Concevoir un espace qui sera en mesure d’apporter une réponse universelle à tous les être humains, quels que soient le sujet et son état, est utopiste. Cette recherche ne propose pas un remède miracle unique mais au contraire un espace suffisamment modulable qui s’adapte aux patients et à leurs états. Avec pour objectif une forme de dialogue, une relation intime qu’entretient le patient avec l’espace, dans laquelle une inversion semble fondamentale : ce n’est plus l’humain qui se soumet à un espace sous la contrainte, c’est l’espace qui s’accorde au besoin de l’humain pour le soulager de la contrainte que lui inflige sa maladie. La domotique pourrait permettre au patient de ne plus être prisonnier d’un espace clos, rigide, sur lequel il n’a aucune prise et qui génère un sentiment de frustration, d’impuissance et d’amplification du mal-être – mais il peut l’influencer.
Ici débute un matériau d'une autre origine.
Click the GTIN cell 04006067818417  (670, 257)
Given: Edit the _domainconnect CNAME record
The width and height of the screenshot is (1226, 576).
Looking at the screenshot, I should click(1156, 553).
Le projet propose la mise en place d’une surface de gestion domotique, un espace «intelligent» qui offre des possibilités diversifiées de contenance adaptables aux climats intérieurs des usagers. Concrètement, un tableau encastré dans la paroi de la chambre des soins intensifs offre la possible gestion des ingrédients de l’enveloppe spatiale. Celle-ci devient vivante, transformable et appropriable par l’usager. Le pilotage, la surveillance et le degré d’appropriation du système selon l’état du patient sont contrôlés par l’infirmier depuis le poste des soins. Partir du principe que plus le patient est « stabilisé », plus il doit avoir la liberté d’agir sur son enveloppe spatiale paraît dans une première approche raisonnable. Toutefois, des enjeux sensibles se situent dans les possibilités qui sont offertes aux patients selon leur état. Il appartient bien entendu au corps médical d’en observer l’usage afin d’y apporter un paramétrage fin, sensible et thérapeutique.